Why US government's spy world must be kept in check by leaks
In the age of 24/7 instant media, Wikileaks’ recent disclosures regarding US military operations wasn’t totally stunning news.
But, according to the man who was among the first to expose the shadowy world of covert US government activities decades ago, it did underscore both the importance — and delicacy — of information dissemination in the modern world.
“So much of governmental activity is unaccountable, because it is secret, that we need leaks. We desperately need leaks. But we need responsible leaks,” Professor Chris Pyle told the Belfast Telegraph from his home in Massachusetts.
“We do need Wikileaks. But we need Wikileaks to be run by highly competent, knowledgeable, thoughtful people,” added Pyle, professor of constitutional law at Mount Holyoke College.
In 1968, while teaching a US Army course on crowd-control intelligence, the then Army captain was invited to tour a huge, secret spy complex in Baltimore, Maryland.
Stunned by the breadth and technical sophistication of the population surveillance he witnessed, Pyle later went on to pen a ground-breaking 1970 magazine article that revealed an unprecedented view of domestic spying by the US government.
Eventually, the revelations of Pyle and other intelligence whistle-blowers that he persuaded to tell their stories pushed Congress to pass privacy laws in the 1970s that shielded ordinary Americans from excessive and unwarranted government intrusion. However, in the post-9/11 world, surveillance protocols have been rewritten. And, along with many others, Chris Pyle worries about the long-term, civil liberties ramifications.
But he’s also concerned about the process by which information is divulged.
“We have a massive system of secrecy in the United States. We have a massive number of intelligence agencies — 16 federal ones alone,” said Pyle.
“We have a thousand corporations who do secret work for the [federal] government. The Germans are having this problem right now, in relations to the files of the Stasi [the former East German secret police].
“But there is a serious question as to whether everybody needs to know who betrayed them under the pressures of that time.
“That can lead to reprisal, killings — it can destroy families.”
In the late-1980s, Professor Pyle took Mount Holyoke students to Northern Ireland, where they met the likes of Sinn Fein’s Martin McGuinness, the SDLP’s John Hume and UDA leader John McMichael.
He said that all who met his students gave candid and insightful assessments of a society in the grips of a seemingly intractable conflict. Pyle, who has just written a book regarding the use of torture in the world, said that he views the process of truth-recovery and reconciliation in post-conflict societies as particularly delicate.
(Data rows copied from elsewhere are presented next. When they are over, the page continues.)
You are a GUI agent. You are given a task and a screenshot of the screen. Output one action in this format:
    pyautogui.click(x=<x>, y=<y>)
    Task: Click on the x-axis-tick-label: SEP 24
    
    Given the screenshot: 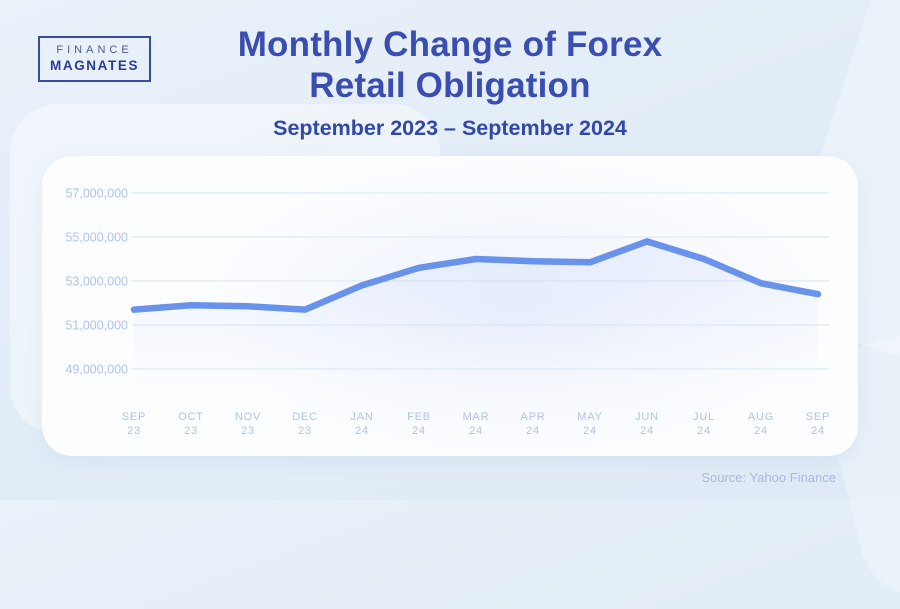 What is the action you would take?
    pyautogui.click(x=818, y=424)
“There are instances where it is very important to know who was running the torture chambers — and there was torture in Northern Ireland,” he said
“There is a need to know that. There are people who should be prosecuted, people involved in the cover-up of criminal activity. That needs to be known. I certainly think that the public interest is in knowing the identities of those people who carried out those crimes, as well as the people who ordered those crimes.
“And I think that that would be true in Cambodia, or Algeria, or Belfast.”
But he also believes in carefully aimed truth-recovery.
“The general facts need to be known,” said Pyle. “But every specific instance? I don’t think so.”
Regarding the US, Professor Pyle was adamant that America is on the cusp of a new, and potentially disturbing, world. “We have a secret government. A massive secret government. Now, I can’t say that it’s run by horrible people. But it certainly could fall into the hands of very nasty people,” he continued.
“We have a government now that is engaged in torture. And we have a current administration that is protecting the torturers from accountability.
“So when the country has gone that far, and the government has gone that far, all Americans should be alarmed.”